- Passage:
## Start

# Number of connected components of an Automorphism group

Let $X$ be a smooth quasi-projective irreducible variety over the field of complex numbers $\mathbb{C}$. We denote by $\mathrm{Aut}(X)$ the group of algebraic automorphisms of $X$. Moreover, for a variety $V$, we call a map $V \to \mathrm{Aut}(X)$ a morphism, if the induced map $V \times X \to X$ is a morphism of varieties. The connected component of $\mathrm{Aut}(X)$ of the neutral element $e \in \mathrm{Aut}(X)$ we define by $$\mathrm{Aut}(X)^\circ = \left\{ g \in \mathrm{Aut}(X) \Big| \begin{array}{l} \, \textrm{\exists an irreducible variety V and a morphism} \\ \textrm{V \to \mathrm{Aut}(X) s.t. the image contains g and e} \end{array} \right\} \, .$$ This notion goes back to Ramanujam, see [Ram64]. Clearly, $\mathrm{Aut}(X)^\circ$ is a normal subgroup of $\mathrm{Aut}(X)$.

I am interested in the size of the group $Q(X) = \mathrm{Aut}(X) / \mathrm{Aut}(X)^\circ$. In case $X$ is projective, then $Q(X)$ is countable. Also in case $X$ is affine, $Q(X)$ is countable. My question is, whether this is true in general, i.e. whether for all smooth irreducible quasi-projective variety $X$, the group $Q(X)$ is countable. Every proof, counter-example or textbook reference would be perfect.

[Ram64] Ramanujam, C.P., A note on automorphism groups of algebraic varieties, Math. Ann. 156, 25-33 (1964). ZBL0121.16103.

## End

- Provided information:
## Start

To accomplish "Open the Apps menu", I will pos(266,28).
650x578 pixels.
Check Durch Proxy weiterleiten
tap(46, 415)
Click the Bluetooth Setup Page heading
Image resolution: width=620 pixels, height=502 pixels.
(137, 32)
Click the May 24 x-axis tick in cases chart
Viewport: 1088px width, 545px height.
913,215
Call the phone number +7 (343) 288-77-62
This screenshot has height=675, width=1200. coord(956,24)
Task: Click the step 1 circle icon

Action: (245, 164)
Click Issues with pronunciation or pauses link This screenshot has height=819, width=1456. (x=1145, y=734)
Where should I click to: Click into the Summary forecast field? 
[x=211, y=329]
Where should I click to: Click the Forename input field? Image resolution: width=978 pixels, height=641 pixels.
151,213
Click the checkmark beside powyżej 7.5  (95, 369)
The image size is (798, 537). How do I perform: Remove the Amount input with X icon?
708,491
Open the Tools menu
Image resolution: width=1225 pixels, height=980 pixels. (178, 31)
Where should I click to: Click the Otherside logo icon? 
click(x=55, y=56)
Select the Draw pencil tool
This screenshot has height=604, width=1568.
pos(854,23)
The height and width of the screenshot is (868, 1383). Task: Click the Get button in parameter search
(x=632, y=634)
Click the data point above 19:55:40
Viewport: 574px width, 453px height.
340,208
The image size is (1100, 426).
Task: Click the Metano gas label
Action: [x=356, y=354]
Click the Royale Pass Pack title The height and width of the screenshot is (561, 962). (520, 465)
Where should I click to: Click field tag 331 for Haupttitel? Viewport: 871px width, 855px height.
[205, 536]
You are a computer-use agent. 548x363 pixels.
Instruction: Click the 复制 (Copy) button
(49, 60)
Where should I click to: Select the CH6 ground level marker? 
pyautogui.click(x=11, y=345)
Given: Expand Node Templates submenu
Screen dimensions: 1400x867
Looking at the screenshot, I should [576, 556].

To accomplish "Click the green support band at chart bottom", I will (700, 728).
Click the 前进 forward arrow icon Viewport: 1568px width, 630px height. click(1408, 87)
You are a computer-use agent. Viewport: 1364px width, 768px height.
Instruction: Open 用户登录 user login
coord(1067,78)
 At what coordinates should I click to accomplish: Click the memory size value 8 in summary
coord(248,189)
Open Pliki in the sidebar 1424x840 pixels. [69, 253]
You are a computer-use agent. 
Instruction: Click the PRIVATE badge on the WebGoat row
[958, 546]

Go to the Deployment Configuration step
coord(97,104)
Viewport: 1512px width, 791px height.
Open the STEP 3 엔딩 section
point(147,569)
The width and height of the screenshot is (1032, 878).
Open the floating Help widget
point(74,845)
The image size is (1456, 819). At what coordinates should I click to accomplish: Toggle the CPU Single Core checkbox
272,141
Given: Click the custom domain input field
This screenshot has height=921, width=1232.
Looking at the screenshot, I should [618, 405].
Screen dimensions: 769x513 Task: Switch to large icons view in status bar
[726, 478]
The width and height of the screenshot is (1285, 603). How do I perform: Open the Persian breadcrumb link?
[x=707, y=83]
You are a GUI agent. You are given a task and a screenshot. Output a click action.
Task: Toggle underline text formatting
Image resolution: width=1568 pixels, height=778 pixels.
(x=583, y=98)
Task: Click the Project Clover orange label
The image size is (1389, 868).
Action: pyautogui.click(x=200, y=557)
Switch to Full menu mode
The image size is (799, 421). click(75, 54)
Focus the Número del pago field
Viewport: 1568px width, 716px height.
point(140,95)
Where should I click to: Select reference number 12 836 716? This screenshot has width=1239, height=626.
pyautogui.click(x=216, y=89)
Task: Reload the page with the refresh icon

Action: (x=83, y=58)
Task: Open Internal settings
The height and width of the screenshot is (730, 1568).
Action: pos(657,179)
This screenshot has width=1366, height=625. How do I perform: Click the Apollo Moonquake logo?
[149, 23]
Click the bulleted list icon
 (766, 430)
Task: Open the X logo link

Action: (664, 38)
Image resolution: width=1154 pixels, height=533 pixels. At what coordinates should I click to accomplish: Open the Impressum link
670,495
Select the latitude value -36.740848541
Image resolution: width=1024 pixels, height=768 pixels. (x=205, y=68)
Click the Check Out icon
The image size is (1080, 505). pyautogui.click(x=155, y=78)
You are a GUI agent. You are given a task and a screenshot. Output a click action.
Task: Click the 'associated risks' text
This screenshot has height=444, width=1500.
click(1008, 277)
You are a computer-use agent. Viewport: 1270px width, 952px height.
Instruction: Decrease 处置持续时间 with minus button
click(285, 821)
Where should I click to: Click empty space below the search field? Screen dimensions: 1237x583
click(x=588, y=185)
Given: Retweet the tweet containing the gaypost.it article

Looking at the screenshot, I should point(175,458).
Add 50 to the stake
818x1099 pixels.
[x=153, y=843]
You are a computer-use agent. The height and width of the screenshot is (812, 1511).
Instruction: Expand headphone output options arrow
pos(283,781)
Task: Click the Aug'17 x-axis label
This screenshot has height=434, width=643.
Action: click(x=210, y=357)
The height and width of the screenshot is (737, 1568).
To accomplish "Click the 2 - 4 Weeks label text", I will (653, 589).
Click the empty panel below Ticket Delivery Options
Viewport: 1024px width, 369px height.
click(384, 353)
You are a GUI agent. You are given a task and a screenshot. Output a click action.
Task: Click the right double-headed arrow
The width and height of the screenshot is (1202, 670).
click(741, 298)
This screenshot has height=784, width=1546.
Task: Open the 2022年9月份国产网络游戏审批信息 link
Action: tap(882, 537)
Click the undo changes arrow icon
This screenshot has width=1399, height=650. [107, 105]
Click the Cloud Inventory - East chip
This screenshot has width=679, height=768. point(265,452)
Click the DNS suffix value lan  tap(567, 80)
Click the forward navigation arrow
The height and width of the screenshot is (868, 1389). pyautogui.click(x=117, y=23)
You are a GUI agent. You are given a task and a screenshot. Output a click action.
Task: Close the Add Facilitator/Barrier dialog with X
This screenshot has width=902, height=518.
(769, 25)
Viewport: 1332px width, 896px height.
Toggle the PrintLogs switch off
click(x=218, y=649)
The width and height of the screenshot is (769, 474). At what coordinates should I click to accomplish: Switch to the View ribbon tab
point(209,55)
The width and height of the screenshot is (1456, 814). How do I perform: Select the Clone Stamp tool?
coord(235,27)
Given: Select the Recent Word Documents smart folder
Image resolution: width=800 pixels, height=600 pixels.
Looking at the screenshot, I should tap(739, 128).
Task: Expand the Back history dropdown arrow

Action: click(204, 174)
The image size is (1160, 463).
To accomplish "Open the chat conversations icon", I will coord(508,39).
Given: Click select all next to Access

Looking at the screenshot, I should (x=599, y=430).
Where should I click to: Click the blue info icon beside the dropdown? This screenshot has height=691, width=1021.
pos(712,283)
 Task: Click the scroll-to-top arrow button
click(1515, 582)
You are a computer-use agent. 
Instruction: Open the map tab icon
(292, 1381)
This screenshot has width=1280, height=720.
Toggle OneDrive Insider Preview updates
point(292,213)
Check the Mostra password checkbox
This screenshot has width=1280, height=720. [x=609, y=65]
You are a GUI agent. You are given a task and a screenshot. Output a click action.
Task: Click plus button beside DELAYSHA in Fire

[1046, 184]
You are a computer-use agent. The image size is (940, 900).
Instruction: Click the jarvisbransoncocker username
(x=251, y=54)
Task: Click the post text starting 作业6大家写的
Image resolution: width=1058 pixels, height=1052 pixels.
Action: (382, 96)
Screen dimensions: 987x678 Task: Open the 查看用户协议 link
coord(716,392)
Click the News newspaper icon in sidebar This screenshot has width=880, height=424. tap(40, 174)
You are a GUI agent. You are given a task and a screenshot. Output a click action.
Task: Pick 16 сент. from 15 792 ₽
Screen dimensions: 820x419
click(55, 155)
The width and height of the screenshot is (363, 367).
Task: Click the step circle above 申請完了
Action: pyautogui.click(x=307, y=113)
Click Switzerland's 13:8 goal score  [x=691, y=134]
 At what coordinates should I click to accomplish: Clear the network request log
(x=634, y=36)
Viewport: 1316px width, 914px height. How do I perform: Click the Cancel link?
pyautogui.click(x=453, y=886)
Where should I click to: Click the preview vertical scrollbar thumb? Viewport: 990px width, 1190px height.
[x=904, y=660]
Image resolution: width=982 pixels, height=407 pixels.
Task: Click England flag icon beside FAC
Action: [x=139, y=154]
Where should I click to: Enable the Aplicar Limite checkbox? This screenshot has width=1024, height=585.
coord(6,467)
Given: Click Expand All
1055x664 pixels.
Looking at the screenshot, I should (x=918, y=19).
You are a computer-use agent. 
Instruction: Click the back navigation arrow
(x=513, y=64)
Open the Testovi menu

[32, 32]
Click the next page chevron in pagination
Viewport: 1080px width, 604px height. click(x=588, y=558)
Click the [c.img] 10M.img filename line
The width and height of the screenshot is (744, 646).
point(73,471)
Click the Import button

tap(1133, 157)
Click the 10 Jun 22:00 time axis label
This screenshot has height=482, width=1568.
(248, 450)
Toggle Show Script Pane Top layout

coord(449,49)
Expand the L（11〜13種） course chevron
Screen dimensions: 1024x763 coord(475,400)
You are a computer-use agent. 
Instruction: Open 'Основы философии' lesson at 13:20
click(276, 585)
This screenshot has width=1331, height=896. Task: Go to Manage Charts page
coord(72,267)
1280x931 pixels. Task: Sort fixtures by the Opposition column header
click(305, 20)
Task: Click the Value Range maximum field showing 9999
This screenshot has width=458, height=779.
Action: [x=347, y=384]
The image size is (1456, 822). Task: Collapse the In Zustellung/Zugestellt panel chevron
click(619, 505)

## End

For each statement below, say yes or no according to the passage on automorphism groups of varieties, and quote the words of the passage that decide it. (a) The notion of the connected component of the neutral element is attributed to Ramanujam. (b) The quotient group is said to be countable when X is affine. (c) The variety X is taken over a field of positive characteristic.

- Answer to the task:
(a) Yes: "This notion goes back to Ramanujam, see [Ram64]."
(b) Yes: "Also in case $X$ is affine, $Q(X)$ is countable."
(c) No: "over the field of complex numbers $\mathbb{C}$"